Warboys, much like the vehicles, vary – looks wise mainly, although some can dodge your flailing arms and others have weapons and shields. None are too difficult in small groups of two or three, but up against a half dozen or more, it’s best to use your precious ammo against the specialised Warboys and going toe to toe with the lower level guys.
During exploration, Max doesn’t have any parkour-style skills, and can only climb predefined objects – handily spray painted yellow. Max does have the ability to jump, but only a few inches off the ground, if you accidentally slip off a ledge, you’ll have to run and climb all the way back to where you were. This is beyond frustrating, I really can’t understand why Avalanche gave Max the ability as it’s of no benefit whatsoever.
Graphically the game is amazing, and perfectly catches the look and feel of the movies it’s based on. The cut-scenes feel like you’re watching another installment.
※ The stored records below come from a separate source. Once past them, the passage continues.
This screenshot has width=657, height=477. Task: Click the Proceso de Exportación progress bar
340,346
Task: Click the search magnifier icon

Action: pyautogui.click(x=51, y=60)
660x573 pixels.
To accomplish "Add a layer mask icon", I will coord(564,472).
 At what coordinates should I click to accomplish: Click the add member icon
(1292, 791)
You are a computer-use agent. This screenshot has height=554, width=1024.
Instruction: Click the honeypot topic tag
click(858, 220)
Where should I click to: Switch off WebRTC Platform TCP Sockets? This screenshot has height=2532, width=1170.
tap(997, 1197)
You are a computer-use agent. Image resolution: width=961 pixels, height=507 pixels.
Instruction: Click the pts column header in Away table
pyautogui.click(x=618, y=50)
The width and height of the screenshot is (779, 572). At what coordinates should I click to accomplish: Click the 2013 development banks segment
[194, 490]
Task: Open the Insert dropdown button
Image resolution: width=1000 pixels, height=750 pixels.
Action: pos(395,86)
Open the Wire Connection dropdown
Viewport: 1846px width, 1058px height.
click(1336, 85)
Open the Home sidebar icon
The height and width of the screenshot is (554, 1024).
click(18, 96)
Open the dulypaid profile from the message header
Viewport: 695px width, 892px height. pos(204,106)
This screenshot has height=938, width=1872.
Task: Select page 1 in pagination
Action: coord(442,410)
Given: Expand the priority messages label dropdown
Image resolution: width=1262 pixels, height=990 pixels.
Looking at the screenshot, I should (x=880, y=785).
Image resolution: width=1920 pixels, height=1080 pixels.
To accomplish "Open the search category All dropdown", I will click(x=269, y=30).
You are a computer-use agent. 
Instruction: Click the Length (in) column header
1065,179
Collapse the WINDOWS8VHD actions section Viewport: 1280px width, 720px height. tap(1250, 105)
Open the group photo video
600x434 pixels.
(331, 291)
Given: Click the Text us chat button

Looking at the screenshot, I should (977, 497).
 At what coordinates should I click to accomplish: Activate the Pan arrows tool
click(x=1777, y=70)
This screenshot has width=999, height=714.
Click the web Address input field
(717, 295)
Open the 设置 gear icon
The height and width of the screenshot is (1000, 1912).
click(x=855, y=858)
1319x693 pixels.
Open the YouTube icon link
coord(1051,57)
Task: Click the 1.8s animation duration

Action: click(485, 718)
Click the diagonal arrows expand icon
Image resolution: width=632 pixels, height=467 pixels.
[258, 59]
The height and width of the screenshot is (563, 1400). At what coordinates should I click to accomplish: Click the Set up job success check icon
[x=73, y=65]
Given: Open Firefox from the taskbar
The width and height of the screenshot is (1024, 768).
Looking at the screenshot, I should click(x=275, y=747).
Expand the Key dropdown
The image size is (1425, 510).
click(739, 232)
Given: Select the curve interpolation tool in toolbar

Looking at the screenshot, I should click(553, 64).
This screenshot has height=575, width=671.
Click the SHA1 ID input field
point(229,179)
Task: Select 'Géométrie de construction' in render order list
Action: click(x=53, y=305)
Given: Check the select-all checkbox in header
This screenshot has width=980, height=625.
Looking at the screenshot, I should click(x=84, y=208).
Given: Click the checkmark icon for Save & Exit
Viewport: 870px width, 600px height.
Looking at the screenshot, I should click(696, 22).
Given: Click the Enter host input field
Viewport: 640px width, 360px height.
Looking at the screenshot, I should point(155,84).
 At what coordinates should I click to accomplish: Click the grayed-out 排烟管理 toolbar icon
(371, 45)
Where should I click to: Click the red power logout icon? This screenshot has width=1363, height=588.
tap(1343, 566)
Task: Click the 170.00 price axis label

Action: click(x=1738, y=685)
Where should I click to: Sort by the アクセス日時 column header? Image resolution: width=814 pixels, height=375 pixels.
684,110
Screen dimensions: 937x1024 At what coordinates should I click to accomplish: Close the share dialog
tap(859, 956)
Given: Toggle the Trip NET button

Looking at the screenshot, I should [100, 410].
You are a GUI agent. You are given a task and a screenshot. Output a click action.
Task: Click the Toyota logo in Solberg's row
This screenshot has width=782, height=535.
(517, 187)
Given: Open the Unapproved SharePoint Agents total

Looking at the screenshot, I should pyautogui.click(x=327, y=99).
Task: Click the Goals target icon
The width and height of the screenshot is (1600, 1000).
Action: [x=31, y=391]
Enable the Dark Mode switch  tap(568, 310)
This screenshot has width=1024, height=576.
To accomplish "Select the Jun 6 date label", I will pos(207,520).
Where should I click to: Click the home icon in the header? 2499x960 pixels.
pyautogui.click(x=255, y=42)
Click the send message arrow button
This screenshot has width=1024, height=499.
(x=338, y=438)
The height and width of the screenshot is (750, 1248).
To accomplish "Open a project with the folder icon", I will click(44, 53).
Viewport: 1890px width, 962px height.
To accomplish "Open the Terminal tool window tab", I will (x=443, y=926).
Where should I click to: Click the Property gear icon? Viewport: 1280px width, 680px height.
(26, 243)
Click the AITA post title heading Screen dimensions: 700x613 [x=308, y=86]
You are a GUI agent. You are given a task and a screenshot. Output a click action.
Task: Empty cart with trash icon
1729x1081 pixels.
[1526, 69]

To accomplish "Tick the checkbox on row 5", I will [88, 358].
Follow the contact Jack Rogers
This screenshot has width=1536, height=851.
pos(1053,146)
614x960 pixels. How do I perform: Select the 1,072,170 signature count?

In game, I did find a few glitches, such as Max deciding to breakdance up a wall whilst running down some stairs, and the Opus tumbling end over end with Max underneath and miraculously surviving. The sound effects and voice acting are spot-on, although Chum’s lack of interior monologue can be annoying on some longer journeys – shut up and let me drive damn it!
Apart from a few glitches, a sometimes annoying sidekick and the inability to jump over a matchbox, I did enjoy my time playing Mad Max. The main issue that may put people off is the sheer vastness of the environment. I cannot emphasis enough how much time you’ll spend driving and how far – I’d estimate the ratio of driving to on foot to be about a 60:40 split. Think of Max as a driving game with the ability to explore rather than the other way round and you’ll be in the right ball park. Basically if you enjoy road movies like Mad Max, you’ll enjoy the game.